Before she was diagnosed with cancer, Margaret worked in radiotherapy. After her diagnosis she was invited to become a PPI representative. In Northern Ireland, where she lives, PPI stands for Personal and Public Involvement. Margaret sits on several groups, including a trials committee and the Northern Ireland Cancer Research Forum, which she helped establish after advertising for members; people living with cancer, who were interested in research.
Having attended Macmillan’s Building Research Partnerships programme, Margaret became a facilitator training other people in understanding research. She thinks there is a lack of understanding about research among the general public, which she feels is important to address in order for people to make informed decisions about taking part in research when they become patients. Through the forum she has organised some training events for members, which cover things like understanding the jargon in research and how to review information sheets. She has also been on tours of research laboratories and attended ethics committee meetings to see what actually happens during the processes.
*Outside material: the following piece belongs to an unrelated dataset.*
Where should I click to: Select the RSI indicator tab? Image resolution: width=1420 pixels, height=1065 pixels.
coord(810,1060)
Margaret chairs the Cancer Research Forum, which is made up of over twenty members, both patients and carers, who all share the PPI workload. She enjoys her role as Chair and admires the others she works with. Although they work together because of the common link of cancer and have faced stressful and sad times when members have died, the forum is not seen as a support group.
To be involved in PPI, Margaret thinks people need to want to have a say in research and must have something that motivates their involvement. They should be willing to work and give their time, but only as much as they can. Margaret’s aim is to improve treatment, care and quality of life for future patients. She said she was very grateful to previous participants in clinical trials who were involved in testing the treatment she received for cancer, so is partly motivated to take part to repay them for their contribution.
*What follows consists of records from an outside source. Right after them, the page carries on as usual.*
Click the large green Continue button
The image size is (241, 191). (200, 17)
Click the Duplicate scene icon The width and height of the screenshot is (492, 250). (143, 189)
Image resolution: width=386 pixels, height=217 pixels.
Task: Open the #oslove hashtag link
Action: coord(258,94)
Although she believes in the value of PPI, Margaret thinks its impact needs to be assessed so that it can improve. Because research relies on facts, she would like to see evidence about the effectiveness of PPI, but thinks it’s difficult to get an accurate measurement of its benefit. To be transparent about impact, she said it was important for records of PPI input to be kept, including in research publications in which researchers should acknowledge the input they’ve had from patients and members of the public.
Margaret loves being involved in PPI and said she gets more from it than she gives to it. She believes it enhances research, and encouraged researchers to be open-minded and think about representatives as more than tick boxes.